One of the most striking properties of many mimetic species is the spectacularly diverse array of forms (morphs) produced. One of the challenges in understanding the origin and evolution of such systems is to explain how such diversity can arise and be maintained, particularly when the various forms are near-perfect mimics of many different animals.

In Batesian mimicry a non-defended (edible) species gains protection by copying one or more defended (inedible, toxic or bad-tasting) species. This is only effective if there is a strong likeness between model and mimic. The mimic is parasitic on the model(s) because the presence of the mimic causes the model’s warning colours to be less effective, so if predators encounter and eat one of the mimics, they will associate the bright colours with edibility, not with toxicity.

The advantage gained by mimicry is related to the proportions of model and mimic – the more mimics there are, the higher the chance that predators will not quickly learn that the colour pattern is a warning and the greater the number of individuals (of both species) which will be lost to predation.

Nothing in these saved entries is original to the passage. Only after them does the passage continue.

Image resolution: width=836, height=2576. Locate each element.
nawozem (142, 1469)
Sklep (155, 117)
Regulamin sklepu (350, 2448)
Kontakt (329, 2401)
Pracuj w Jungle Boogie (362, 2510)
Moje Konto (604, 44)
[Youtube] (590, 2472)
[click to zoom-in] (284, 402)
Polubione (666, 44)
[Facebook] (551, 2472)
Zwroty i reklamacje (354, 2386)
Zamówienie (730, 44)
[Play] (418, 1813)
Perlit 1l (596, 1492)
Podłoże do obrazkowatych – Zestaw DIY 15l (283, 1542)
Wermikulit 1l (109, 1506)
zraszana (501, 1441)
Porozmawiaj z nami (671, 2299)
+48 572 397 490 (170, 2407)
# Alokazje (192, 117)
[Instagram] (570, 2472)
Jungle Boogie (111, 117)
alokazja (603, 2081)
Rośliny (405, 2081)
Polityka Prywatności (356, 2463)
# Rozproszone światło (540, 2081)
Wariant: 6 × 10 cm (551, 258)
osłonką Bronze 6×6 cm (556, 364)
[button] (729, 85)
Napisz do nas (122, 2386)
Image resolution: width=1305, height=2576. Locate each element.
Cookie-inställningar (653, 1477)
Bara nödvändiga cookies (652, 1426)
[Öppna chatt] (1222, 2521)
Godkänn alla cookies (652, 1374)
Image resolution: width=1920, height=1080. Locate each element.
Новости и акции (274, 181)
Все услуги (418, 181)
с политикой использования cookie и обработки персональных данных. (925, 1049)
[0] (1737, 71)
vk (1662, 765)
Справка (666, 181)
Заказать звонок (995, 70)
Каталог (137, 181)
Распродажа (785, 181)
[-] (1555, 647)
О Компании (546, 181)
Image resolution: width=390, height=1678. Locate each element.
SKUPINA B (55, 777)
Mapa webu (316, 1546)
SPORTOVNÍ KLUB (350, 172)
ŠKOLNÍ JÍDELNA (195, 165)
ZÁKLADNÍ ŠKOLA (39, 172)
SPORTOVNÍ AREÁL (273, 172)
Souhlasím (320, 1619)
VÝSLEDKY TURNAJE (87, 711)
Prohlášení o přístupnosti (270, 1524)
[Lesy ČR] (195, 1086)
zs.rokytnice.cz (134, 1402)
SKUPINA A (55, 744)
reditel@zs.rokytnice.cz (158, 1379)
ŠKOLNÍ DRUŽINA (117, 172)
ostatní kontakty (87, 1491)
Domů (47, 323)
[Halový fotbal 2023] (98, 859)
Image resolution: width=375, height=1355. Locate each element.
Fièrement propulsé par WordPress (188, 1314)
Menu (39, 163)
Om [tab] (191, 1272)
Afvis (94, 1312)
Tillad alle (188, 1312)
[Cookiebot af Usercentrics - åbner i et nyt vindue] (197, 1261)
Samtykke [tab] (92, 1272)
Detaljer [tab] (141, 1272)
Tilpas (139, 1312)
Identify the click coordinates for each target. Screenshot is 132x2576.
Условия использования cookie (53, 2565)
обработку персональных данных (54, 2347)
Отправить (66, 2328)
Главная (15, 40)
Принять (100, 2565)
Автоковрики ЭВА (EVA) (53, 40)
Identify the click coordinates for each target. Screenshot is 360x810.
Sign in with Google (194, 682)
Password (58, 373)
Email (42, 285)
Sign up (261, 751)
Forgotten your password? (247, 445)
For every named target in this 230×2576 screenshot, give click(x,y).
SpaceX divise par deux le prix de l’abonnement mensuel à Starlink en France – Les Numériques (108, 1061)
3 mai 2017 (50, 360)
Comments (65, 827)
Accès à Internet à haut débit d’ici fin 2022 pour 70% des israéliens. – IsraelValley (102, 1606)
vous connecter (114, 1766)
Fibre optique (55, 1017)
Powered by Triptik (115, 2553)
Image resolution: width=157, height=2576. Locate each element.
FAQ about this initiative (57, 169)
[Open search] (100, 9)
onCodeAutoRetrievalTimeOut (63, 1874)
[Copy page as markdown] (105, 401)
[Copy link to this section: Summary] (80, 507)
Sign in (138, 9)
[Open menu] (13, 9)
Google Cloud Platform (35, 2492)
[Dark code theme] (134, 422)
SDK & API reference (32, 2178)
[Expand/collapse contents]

We therefore expect selection in favour of evolving polymorphism (multiple colour patterns) in species which are Batesian mimics to spread the ‘cost’ of mimicry across many different models. Many Batesian mimetic butterflies are highly polymorphic with diverse arrays of different wing patterns.

Polymorphisms like this are very obvious, but polymorphism is much more widespread that you might think – examples such as the human blood groups are examples of exactly the same phenomenon. This makes the study of these butterfly wing patterns very important for helping us to understand the evolutionary biology of lots of different systems.